Ancak anne olup, bir de Londra’da çocuk büyütmeye başlayınca durum değişti. Kızımın yaşadığımız kültürde Paskalya ve Noel gibi dini bayramlara, Hint Festivali (Diwali), Çin Yeni Yılı Kutlamaları’na gösterdiği heyecan ve sevinci görünce bizim bayramlarımızı da ona öğretmenin gerekli olduğuna karar verdim. Sözünü ettiğim kutlamalarla rekabet etmek oldukça güç, çünkü yuvalar ve okullarda aylar öncesinden hazılıklar yapılıyor ve her birinin çocuklar için çok heyecan verici boyutları var.
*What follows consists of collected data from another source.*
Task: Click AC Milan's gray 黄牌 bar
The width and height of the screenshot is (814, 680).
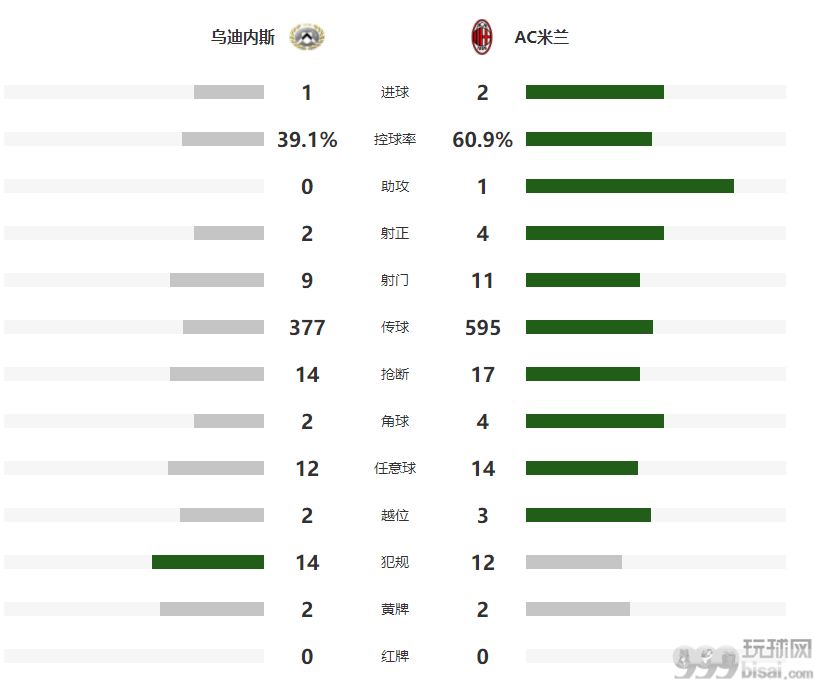Action: pyautogui.click(x=578, y=609)
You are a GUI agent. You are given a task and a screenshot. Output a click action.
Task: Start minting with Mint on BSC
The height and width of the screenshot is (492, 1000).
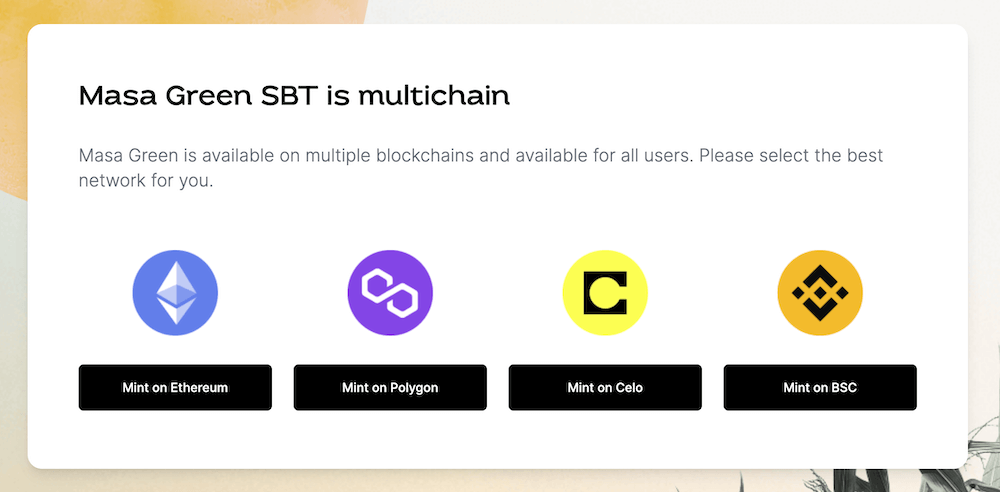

Noel’de Noel ağacı süsleme tam bir şölen çocuklar için, sonra Noel Baba geliyor çocuklara hediyeler dağıtıyor; Paskalya’da Hazine Avı var, kenara köşeye yumurta şeklinde çikolatalar saklanıyor ve bulan kazanıyor sonra Paskalya tavşanı var. Diwali ve Çin Yeni Yıl kutlamaları için ise canlı renklerle yapılan fenerler, maskeler, el işi, kes yapıştır gibi bir sürü aktiviteler oluyor. Bizim kültürden uzakta bizim bayramları anlatmak ve sevdirmek çok güç olacaktı kızıma. Biliyordum ama yine de denemek istedim. Ben de işe benim meşhur hikayelerimden birini ona anlatarak başladım:

Ben: “Dalyacığım biliyor musun? Yarın bayram.”

Dalya: “Bayram ne anne?”

Ben: “Bayram Türkiye’de yaşayan insanların Noel’i, Paskalyası gibi bir şey. Çok eğlenceli olur bayramlar. Biz küçükken bayramlar yaz tatiline geldiğinde anneannemin o masalsı evine giderdik. Anneannem kocaman bir yatak yapardı, biz kuzenler yatardık yan yana. Anneannem bayramdan bir gece önce aynı onların çocukluğunda yaptıkları gibi ellerimize kına sürerdi.”

Dalya: “Kına ne anne? “

Ben: "Hani Hintli kadınların ellerinde renkli şekiller oluyor ya, işte ondan".

Dalya: "Ben de istiyorum ondan anne".

Ben: "Tamam kızım bir bayramda Türkiye’de olduğumuzda senin eline de süreriz.”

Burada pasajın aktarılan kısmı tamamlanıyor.